A few of the guys smirked. My jaw tightened until my teeth ached.
"Just making sure he's integrating properly," I lied..
"Uh-huh." Coach didn't look convinced. "How did the private session go this morning?"
"Fine. He needs work on his edges and board play."
"And you're planning to continue these early sessions?"
I should say no. I should hand Theo off to one of the assistants. I should keep my distance before this thing inside me grew teeth.
"Yes," I said. "He's got potential. He needs refinement."
Coach studied me for a long, uncomfortable moment. "Don't break him, Luca. We need players who love the game, not soldiers who are afraid of their captain."
After practice, I retreated to my stall. I methodically stripped off my gear, piece by piece, trying to drown out the locker room noise.
"Captain's been riding you pretty hard, rook," Jamie said from three stalls down.
"I don't mind." Theo’s voice was cheerful, unbothered.
My hands stilled on my shin guards.
"That's one way to look at it," Jamie laughed. "Or maybe he's just a hardass."
"No, I mean it," Theo said.
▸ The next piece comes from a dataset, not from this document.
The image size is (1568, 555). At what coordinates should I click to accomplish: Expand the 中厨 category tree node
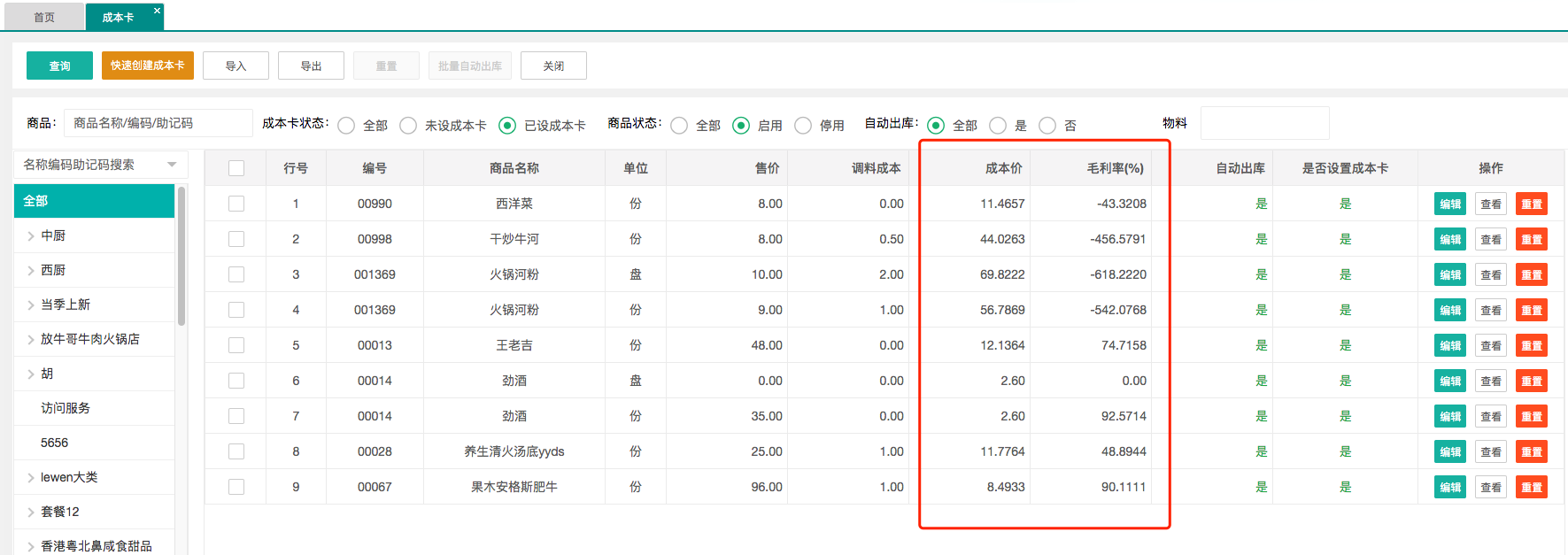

The cheerfulness dropped away, replaced by a quiet sincerity. "I've watched tape of him for years. He's incredible—the way he reads plays, his hockey IQ. If he thinks I'm worth the extra time, then I'm going to prove him right."
I stared at the floor.
There was no resentment in Theo's voice. No fear. Just trust.
I finished changing in silence. I ignored the team's plans for lunch, grabbed my bag, and left.
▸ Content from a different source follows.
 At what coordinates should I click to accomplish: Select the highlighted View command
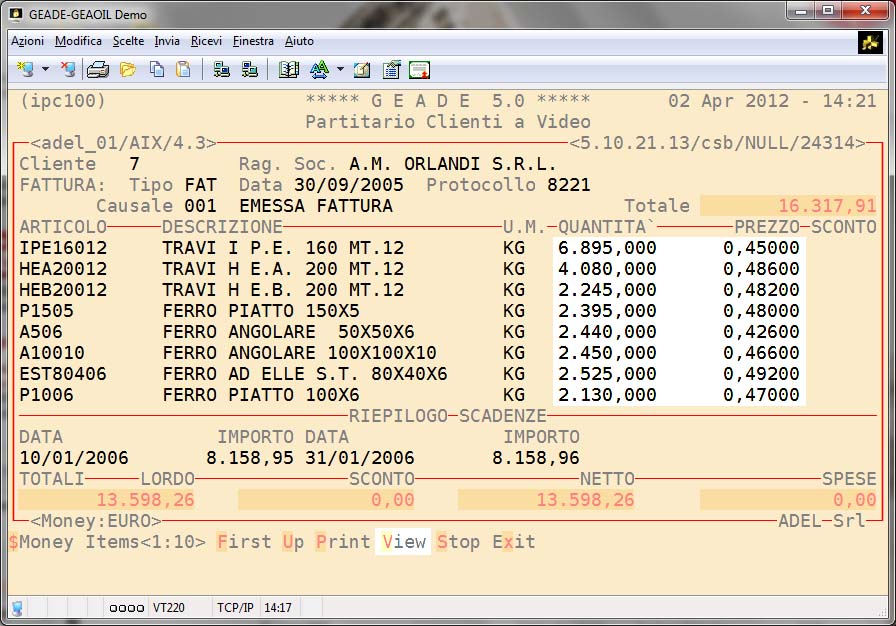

My condo was a reflection of my internal state—controlled, sterile, and cold.
The furniture was minimalist. The colors were neutral. There were no photographs on the walls, no personal touches that might reveal a human being lived here.
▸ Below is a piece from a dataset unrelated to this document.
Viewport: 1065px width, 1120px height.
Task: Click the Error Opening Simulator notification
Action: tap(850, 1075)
I made a protein shake I didn't want and answered emails from my agent about my contract extension. I tried not to think about the way Theo’s hips had felt under my hands. I tried not to remember the catch in the kid's breath when I had stepped into his space.
My phone buzzed. Kieran.
Kieran: You free for dinner? Haven't caught up in a while.
I stared at the screen. Kieran was my closest friend—the only person who had seen glimpses of the man behind the captaincy. But even Kieran didn't know everything. He didn't know about the careful hookups two towns over, the NDAs, the way I deleted dating apps the second the preseason started.
I typed: Busy. Rain check.
Another buzz. Coach Reeves.
Coach Reeves: Callahan says you're meeting again tomorrow at 5 AM. Remember what I said.
I deleted the message.
I should cancel. I should text Theo right now and tell him the sessions were off.
Instead, I set my alarm for 4:15 AM.
That night, I lay in the dark and tried to catalog every reason this was a disaster.
Theo was a teammate. A rookie. He was openly, unapologetically out in a league that was still figuring out how to handle queer players. I had read the interviews. Theo talked about representation and visibility with the easy confidence that came from never having to hide.
I'd been hiding for ten years.
I'd built my reputation on being untouchable. The Storm’s front office loved me because I was reliable. My teammates respected me because I was a machine. If anyone knew the truth, the machine would break.
My captaincy. My contract. My life.
And Theo Callahan—with his golden eyes and his terrible crossovers and his stupid faith in me—was a wrecking ball aimed directly at the glass house I had built.
I rolled over and buried my face in the pillow.
Tomorrow, I would be harder on the kid. I would be colder. I would make sure there were no more moments where we stood too close, where the silence stretched too thin.